Autosomal recessive inheritance: Each gene has two variations, called alleles. One allele is inherited from each parent. CMT may be inherited as an autosomal recessive disorder. This means that two mutated alleles (one from each parent) of a single gene must be inherited in order for a person to have the disorder.
People who have only one mutated allele are called carriers and usually do not experience symptoms. If one parent is a carrier, there is a 50% chance with each birth that a child will also be a carrier and a 0% chance that he or she will inherit the disease.

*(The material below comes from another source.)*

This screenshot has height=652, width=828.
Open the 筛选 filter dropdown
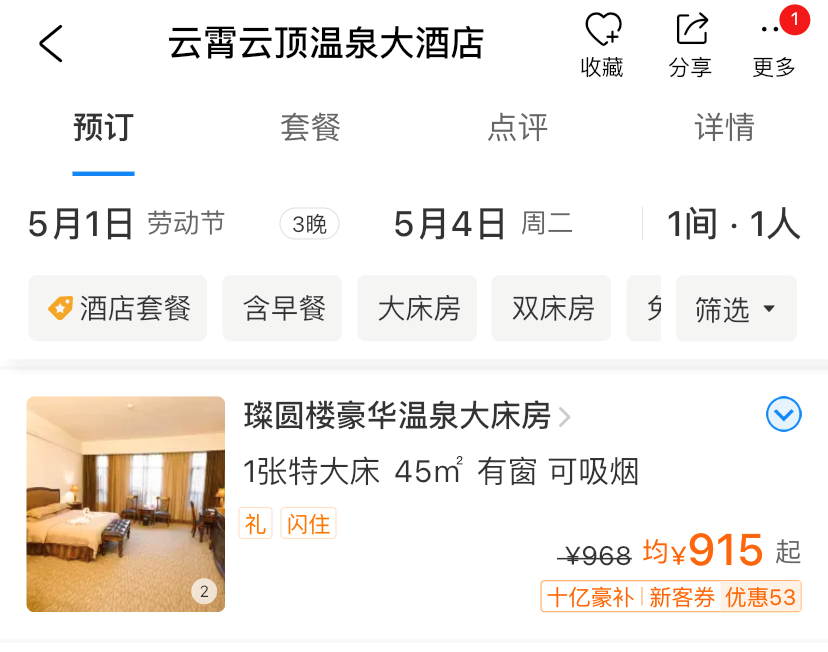coord(736,308)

If both parents are carriers, there is a 25% chance with each birth that the child will inherit the disease, a 50% chance with each birth that the child will be a carrier, and a 25% change with each birth that the child will inherit neither mutated gene.
Autosomal dominant inheritance: Some cases of CMT are passed down as autosomal dominant traits. In such cases, people develop CMT if they inherit only one copy of the mutated gene from either of their parents. This means that if one parent has this form of CMT, there is a 50% chance with each birth that the child will have CMT. If both parents have this form of CMT, there is a 75% chance with each birth that the child will inherit the condition.
X-linked-dominant inheritance: Some cases of CMT are passed down as X-linked dominant traits. Patients with this form of the disease have a mutation on the connexin-32 gene on the X chromosome. Because males have only one X chromosome, they tend to have more severe symptoms of the disease than females.
Females, on the other hand, usually have milder symptoms. This is because females have two copies of the X chromosome. Most females with X-linked CMT have one normal X chromosome and one mutated X chromosome. As a result, they usually have mild symptoms that develop during adolescence or later in life. Some may not develop any symptoms at all.
Random occurrence: Some cases of CMT are not inherited. Instead, they occur when a genetic mutation randomly occurs during the development of the egg, sperm, or embryo.

Risk factors

Having a family history of Charcot-Marie-Tooth disease (CMT) increases the risk of inheriting the disorder.

Types of the disease

CMT1: About 60 to 80% of patients with Charcot-Marie-Tooth disease (CMT) have CMT1. People with CMT1 are born with abnormal genes that are involved in the development and function of the myelin sheath. These defective genes result in the breakdown of myelin, a process called demyelination. When the protective myelin deteriorates, the peripheral nerves are exposed and may become damaged, causing the characteristic sensory and motor skill symptoms.
CMT2: CMT2 occurs when there are abnormalities in the peripheral nerves. An estimated one-third of patients with dominant CMT have CMT2.
CMT3: CMT3, also called Dejerine-Sottas disease, is a severe and rare form of CMT that affects the myelin sheath. Symptoms of CMT3 generally develop before the age of three. This type is caused by a mutation in the PMP-22 gene.
CMT4: CMT4 is a complex form of CMT. There are many different subtypes of CMT4, which are caused by different genetic mutations. Symptoms may be severe and affect many parts of the body.
CMTX: Patients with this form of the disease have a mutation on the connexin-32 gene on the X chromosome. Because males have only one X chromosome, they tend to have more severe symptoms of the disease than females.
Females, on the other hand, usually have milder symptoms. This is because females have two copies of the X chromosome. Most females with X-linked CMT have one normal X chromosome and one mutated X chromosome. As a result, they usually have mild symptoms that develop during adolescence or later in life. Some may not develop any symptoms at all.